Directions —
Return the records, each one exactly as written.

── Records for the exercise

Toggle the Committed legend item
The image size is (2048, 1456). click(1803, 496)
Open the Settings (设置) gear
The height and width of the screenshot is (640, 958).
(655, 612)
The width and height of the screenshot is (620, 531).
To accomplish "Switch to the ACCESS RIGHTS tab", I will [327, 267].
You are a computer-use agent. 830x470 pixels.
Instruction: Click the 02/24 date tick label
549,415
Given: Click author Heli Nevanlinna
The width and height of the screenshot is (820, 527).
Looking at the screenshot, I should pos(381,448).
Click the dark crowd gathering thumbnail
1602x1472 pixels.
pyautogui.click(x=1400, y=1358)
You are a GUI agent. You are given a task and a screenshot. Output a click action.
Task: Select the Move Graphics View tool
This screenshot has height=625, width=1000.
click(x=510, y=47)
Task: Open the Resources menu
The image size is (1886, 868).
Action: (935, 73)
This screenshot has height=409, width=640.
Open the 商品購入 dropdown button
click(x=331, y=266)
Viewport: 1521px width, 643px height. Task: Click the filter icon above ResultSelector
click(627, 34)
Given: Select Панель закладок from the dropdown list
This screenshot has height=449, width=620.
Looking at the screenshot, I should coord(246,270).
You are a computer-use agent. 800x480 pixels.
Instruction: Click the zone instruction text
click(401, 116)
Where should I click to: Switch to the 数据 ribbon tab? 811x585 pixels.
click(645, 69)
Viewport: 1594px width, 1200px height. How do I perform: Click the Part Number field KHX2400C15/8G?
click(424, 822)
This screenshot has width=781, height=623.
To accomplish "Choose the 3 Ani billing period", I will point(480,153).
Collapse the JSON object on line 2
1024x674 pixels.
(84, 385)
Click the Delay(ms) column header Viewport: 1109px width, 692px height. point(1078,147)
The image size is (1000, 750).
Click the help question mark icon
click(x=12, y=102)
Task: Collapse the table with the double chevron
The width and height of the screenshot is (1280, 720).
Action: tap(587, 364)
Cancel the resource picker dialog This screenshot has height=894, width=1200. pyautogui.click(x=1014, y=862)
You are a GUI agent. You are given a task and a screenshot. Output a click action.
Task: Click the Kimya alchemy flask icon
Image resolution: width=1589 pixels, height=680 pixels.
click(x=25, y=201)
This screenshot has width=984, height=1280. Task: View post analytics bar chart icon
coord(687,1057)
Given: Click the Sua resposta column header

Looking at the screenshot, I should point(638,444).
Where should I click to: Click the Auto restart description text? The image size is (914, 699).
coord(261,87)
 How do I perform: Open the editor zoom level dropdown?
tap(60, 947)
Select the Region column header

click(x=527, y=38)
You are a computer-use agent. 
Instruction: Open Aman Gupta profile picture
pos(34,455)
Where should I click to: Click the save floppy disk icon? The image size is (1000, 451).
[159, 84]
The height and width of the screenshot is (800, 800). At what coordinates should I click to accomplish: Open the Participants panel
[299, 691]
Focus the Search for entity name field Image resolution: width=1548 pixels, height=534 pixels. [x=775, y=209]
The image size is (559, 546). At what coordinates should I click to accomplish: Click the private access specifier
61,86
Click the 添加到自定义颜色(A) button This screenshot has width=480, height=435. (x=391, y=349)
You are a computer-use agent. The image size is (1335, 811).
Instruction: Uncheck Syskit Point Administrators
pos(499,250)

────

Output below —
Toggle the Committed legend item
The image size is (2048, 1456). click(1803, 496)
Open the Settings (设置) gear
The height and width of the screenshot is (640, 958).
(655, 612)
The width and height of the screenshot is (620, 531).
To accomplish "Switch to the ACCESS RIGHTS tab", I will [327, 267].
You are a computer-use agent. 830x470 pixels.
Instruction: Click the 02/24 date tick label
549,415
Given: Click author Heli Nevanlinna
The width and height of the screenshot is (820, 527).
Looking at the screenshot, I should pos(381,448).
Click the dark crowd gathering thumbnail
1602x1472 pixels.
pyautogui.click(x=1400, y=1358)
You are a GUI agent. You are given a task and a screenshot. Output a click action.
Task: Select the Move Graphics View tool
This screenshot has height=625, width=1000.
click(x=510, y=47)
Task: Open the Resources menu
The image size is (1886, 868).
Action: (935, 73)
This screenshot has height=409, width=640.
Open the 商品購入 dropdown button
click(x=331, y=266)
Viewport: 1521px width, 643px height. Task: Click the filter icon above ResultSelector
click(627, 34)
Given: Select Панель закладок from the dropdown list
This screenshot has height=449, width=620.
Looking at the screenshot, I should coord(246,270).
You are a computer-use agent. 800x480 pixels.
Instruction: Click the zone instruction text
click(401, 116)
Where should I click to: Switch to the 数据 ribbon tab? 811x585 pixels.
click(645, 69)
Viewport: 1594px width, 1200px height. How do I perform: Click the Part Number field KHX2400C15/8G?
click(424, 822)
This screenshot has width=781, height=623.
To accomplish "Choose the 3 Ani billing period", I will point(480,153).
Collapse the JSON object on line 2
1024x674 pixels.
(84, 385)
Click the Delay(ms) column header Viewport: 1109px width, 692px height. point(1078,147)
The image size is (1000, 750).
Click the help question mark icon
click(x=12, y=102)
Task: Collapse the table with the double chevron
The width and height of the screenshot is (1280, 720).
Action: tap(587, 364)
Cancel the resource picker dialog This screenshot has height=894, width=1200. pyautogui.click(x=1014, y=862)
You are a GUI agent. You are given a task and a screenshot. Output a click action.
Task: Click the Kimya alchemy flask icon
Image resolution: width=1589 pixels, height=680 pixels.
click(x=25, y=201)
This screenshot has width=984, height=1280. Task: View post analytics bar chart icon
coord(687,1057)
Given: Click the Sua resposta column header

Looking at the screenshot, I should point(638,444).
Where should I click to: Click the Auto restart description text? The image size is (914, 699).
coord(261,87)
 How do I perform: Open the editor zoom level dropdown?
tap(60, 947)
Select the Region column header

click(x=527, y=38)
You are a computer-use agent. 
Instruction: Open Aman Gupta profile picture
pos(34,455)
Where should I click to: Click the save floppy disk icon? The image size is (1000, 451).
[159, 84]
The height and width of the screenshot is (800, 800). At what coordinates should I click to accomplish: Open the Participants panel
[299, 691]
Focus the Search for entity name field Image resolution: width=1548 pixels, height=534 pixels. [x=775, y=209]
The image size is (559, 546). At what coordinates should I click to accomplish: Click the private access specifier
61,86
Click the 添加到自定义颜色(A) button This screenshot has width=480, height=435. (x=391, y=349)
You are a computer-use agent. The image size is (1335, 811).
Instruction: Uncheck Syskit Point Administrators
pos(499,250)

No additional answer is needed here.